Re: [RFC] msr: judge the return val of function rdmsrl_on_cpu() by WARN_ON

From: lizhe . 67
Date: Thu Jun 29 2023 - 22:46:31 EST


On Fri, 30 Jun 2023 at 01:03:22 +0200, tglx@xxxxxxxxxxxxx wrote:
>Li!
>
>On Thu, Jun 29 2023 at 15:27, lizhe.67@xxxxxxxxxxxxx wrote:
>
>> There are ten places call rdmsrl_on_cpu() in the current code without
>> judging the return value. This may introduce a potential bug. For example,
>> inj_bank_set() may return -EINVAL, show_base_frequency() may show an error
>> freq value, intel_pstate_hwp_set() may write an error value to the related
>> msr register and so on.
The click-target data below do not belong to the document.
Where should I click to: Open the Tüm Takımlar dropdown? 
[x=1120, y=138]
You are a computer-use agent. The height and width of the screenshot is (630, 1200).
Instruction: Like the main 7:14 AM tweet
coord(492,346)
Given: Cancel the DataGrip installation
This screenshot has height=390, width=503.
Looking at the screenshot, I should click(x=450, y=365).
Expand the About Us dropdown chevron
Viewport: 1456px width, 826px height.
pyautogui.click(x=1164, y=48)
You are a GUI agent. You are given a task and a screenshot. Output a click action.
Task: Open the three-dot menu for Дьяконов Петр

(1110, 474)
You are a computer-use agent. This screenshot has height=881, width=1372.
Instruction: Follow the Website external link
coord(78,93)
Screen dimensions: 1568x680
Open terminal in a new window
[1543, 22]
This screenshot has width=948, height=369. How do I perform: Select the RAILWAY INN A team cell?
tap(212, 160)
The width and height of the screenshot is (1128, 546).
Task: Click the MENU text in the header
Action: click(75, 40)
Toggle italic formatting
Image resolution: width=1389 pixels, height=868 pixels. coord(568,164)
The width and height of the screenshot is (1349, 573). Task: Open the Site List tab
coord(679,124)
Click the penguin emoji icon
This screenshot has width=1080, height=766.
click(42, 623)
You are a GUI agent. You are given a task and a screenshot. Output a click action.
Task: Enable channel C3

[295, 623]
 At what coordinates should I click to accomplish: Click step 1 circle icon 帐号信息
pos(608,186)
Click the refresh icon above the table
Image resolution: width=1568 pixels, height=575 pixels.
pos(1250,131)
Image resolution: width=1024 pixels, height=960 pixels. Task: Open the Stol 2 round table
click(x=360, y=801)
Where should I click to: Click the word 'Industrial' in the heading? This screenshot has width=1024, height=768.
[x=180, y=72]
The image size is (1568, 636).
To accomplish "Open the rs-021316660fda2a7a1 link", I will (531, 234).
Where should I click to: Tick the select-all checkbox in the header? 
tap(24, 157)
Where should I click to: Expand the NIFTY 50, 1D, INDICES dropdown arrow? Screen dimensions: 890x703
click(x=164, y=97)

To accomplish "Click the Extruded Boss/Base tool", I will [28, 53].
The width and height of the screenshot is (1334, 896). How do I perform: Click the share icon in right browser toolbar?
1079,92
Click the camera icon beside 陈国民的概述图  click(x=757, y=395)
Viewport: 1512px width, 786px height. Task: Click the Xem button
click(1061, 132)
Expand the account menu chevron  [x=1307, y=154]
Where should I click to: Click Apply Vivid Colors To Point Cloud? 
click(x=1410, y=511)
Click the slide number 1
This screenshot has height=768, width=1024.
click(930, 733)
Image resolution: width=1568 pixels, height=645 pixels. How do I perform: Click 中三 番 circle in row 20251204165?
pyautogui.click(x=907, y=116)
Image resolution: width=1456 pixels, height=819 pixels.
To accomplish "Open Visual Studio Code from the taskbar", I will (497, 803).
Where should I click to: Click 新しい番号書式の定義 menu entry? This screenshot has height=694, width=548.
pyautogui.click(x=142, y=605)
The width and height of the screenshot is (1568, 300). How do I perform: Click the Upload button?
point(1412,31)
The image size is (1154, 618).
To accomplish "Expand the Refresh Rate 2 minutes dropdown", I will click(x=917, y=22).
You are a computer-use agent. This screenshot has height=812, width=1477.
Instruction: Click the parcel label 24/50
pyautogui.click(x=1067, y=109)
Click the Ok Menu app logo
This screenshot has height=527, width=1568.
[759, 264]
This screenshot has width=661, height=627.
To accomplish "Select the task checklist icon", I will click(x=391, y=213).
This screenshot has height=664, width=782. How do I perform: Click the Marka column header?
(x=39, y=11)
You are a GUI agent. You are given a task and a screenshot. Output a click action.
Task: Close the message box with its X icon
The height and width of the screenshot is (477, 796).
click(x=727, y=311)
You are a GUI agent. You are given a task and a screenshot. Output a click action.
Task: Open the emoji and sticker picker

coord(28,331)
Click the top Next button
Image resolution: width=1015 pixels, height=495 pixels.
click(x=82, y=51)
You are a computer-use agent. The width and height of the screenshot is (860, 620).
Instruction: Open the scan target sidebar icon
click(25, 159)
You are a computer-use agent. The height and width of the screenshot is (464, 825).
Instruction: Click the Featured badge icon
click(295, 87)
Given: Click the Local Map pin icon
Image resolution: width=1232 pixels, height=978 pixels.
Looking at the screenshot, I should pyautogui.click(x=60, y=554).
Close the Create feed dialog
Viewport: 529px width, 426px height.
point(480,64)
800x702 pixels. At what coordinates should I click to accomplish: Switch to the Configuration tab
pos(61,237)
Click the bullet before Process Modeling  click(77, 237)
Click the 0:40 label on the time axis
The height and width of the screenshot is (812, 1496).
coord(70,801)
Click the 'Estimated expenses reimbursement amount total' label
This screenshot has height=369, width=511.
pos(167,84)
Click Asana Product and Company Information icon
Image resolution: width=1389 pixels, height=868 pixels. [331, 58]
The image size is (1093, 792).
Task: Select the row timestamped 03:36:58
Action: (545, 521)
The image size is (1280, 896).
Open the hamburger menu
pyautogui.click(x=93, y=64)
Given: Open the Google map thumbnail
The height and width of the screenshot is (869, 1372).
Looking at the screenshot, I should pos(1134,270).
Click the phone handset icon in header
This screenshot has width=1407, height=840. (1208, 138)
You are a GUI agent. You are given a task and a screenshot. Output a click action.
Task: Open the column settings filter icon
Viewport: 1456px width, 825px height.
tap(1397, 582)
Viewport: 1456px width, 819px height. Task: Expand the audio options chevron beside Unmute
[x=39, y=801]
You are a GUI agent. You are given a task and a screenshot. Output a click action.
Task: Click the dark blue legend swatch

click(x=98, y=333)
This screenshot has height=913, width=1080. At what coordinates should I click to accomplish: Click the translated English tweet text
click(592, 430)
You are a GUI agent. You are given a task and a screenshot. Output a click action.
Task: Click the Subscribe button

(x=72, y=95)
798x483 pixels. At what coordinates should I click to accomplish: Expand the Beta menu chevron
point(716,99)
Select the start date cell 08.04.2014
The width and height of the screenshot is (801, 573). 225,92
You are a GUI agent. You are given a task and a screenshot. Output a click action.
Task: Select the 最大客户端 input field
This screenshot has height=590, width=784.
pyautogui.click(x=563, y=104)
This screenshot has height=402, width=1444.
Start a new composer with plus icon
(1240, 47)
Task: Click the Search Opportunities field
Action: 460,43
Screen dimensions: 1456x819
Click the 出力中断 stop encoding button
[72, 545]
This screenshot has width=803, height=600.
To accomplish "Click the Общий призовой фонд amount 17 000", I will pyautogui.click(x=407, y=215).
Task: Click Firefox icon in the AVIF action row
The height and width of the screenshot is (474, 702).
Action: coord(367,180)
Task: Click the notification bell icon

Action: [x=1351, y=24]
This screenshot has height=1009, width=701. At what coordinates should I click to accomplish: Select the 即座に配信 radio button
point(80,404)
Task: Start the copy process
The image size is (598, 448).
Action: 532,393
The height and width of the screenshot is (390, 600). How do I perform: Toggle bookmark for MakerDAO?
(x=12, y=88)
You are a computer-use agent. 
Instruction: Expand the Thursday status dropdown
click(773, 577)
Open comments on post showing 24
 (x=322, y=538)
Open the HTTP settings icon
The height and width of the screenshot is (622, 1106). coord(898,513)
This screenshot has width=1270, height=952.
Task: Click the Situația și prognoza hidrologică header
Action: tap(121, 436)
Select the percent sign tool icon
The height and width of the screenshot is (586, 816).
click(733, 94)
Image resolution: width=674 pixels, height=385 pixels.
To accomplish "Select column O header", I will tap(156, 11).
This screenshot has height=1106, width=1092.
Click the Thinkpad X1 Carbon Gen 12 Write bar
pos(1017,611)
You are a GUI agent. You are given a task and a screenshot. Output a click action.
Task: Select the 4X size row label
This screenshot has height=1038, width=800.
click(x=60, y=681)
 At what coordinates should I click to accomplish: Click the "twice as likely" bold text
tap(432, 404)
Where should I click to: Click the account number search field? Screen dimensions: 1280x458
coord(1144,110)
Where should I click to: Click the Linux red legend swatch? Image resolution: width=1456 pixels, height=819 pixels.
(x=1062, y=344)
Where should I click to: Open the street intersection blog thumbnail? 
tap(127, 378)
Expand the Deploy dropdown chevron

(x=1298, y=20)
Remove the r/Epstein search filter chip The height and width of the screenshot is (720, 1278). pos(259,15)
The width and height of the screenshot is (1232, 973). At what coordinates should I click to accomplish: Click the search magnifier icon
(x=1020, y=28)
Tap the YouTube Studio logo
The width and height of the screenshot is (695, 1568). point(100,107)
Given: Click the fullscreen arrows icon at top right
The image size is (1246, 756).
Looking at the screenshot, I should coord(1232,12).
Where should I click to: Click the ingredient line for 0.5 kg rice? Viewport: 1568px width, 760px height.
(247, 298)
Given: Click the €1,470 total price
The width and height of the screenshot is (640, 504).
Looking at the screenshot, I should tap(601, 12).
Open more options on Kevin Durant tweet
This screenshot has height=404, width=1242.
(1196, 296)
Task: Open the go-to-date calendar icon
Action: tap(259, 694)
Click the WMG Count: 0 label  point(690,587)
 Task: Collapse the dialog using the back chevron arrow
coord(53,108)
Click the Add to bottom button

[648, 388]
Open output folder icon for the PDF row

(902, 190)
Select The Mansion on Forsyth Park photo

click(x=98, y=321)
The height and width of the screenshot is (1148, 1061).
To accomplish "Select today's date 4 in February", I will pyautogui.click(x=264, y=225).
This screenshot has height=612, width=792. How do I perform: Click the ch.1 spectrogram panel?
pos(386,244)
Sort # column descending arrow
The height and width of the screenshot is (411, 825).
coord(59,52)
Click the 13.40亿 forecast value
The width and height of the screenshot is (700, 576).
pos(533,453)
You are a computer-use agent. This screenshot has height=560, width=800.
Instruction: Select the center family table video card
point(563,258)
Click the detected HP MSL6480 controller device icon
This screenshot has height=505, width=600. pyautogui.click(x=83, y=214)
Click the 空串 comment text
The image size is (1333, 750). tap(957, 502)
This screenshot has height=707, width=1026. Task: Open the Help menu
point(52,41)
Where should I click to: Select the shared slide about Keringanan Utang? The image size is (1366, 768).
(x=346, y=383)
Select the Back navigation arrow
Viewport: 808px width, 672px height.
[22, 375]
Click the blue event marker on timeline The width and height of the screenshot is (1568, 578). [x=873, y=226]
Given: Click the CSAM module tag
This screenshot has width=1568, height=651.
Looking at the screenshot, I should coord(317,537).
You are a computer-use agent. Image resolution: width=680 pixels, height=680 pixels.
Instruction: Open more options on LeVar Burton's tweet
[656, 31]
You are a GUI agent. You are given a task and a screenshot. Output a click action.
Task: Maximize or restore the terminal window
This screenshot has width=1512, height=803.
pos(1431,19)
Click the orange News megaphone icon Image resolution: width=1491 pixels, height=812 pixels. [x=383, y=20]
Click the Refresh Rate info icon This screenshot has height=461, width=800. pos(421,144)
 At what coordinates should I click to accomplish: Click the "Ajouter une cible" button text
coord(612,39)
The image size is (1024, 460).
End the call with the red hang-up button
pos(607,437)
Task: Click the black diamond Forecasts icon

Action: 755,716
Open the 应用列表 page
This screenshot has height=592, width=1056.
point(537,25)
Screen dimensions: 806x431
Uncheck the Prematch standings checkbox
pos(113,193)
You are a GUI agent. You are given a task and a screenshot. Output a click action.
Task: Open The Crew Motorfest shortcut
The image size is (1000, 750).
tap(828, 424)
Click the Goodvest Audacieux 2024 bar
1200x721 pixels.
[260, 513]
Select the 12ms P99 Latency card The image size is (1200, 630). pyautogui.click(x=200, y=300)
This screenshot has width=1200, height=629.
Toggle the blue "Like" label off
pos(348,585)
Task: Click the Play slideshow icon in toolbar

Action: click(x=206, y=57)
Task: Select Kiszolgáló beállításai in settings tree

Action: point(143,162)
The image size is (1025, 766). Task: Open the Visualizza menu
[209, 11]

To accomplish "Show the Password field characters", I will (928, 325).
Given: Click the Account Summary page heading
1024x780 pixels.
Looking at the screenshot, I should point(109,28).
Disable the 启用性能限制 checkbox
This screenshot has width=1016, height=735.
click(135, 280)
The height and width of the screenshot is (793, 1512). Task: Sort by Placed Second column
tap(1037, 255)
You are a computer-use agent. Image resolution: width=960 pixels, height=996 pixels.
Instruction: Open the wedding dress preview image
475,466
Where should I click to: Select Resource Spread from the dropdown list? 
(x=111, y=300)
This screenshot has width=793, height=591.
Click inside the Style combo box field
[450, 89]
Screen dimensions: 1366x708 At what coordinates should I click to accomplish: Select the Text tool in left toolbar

But rdmsrl_on_cpu() do rarely returns an error, so
>> it seems that add a WARN_ON is enough for debugging.
>
>Can you please structure your changelogs as documented in:
>
> https://www.kernel.org/doc/html/latest/process/maintainer-tip.html#changelog
>
>instead of providing a big lump of words?
>
>> There are ten places call rdmsrl_on_cpu() in the current code without
>> judging the return value.
>
>Return values are not judged. They are either ignored or checked/evaluated.
>
>> This may introduce a potential bug.
>
>Sure. Anything which does not check a return value from a function might
>be a bug, but you have to look at each instance whether its a bug or
>not.
>
>> For example, inj_bank_set() may return -EINVAL, show_base_frequency()
>> may show an error freq value, intel_pstate_hwp_set() may write an
>> error value to the related msr register and so on. But
>> rdmsrl_on_cpu() do rarely returns an error, so it seems that add a
>> WARN_ON is enough for debugging.
>
>This is hillarious at best.
>
> 1) It does not matter at all whether that function returns an error rarely
> or not.
>
> 2) Adding WARN_ON() without justification at each call site is not
> enough. Neither for debugging nor for real world usage.
>
>You have to come up with individual patches for each callsite to add the
>WARN_ON() and in each patch you have to explain why it is justified and
>why there is no other solution, e.g. taking an error exit path.
>
>Just slapping WARN_ON()'s into the code without any deeper analysis is
>worse than the current state of the code.
>
>If you have identified a real world problem at any of these call sites
>then adding a WARN_ON() does not solve it at all.
>
>I'm looking forward to your profound anlysis of each of these "problems".
>
>Thanks,
>
> tglx

Thanks for all your advice. I will analysis each of these "problems".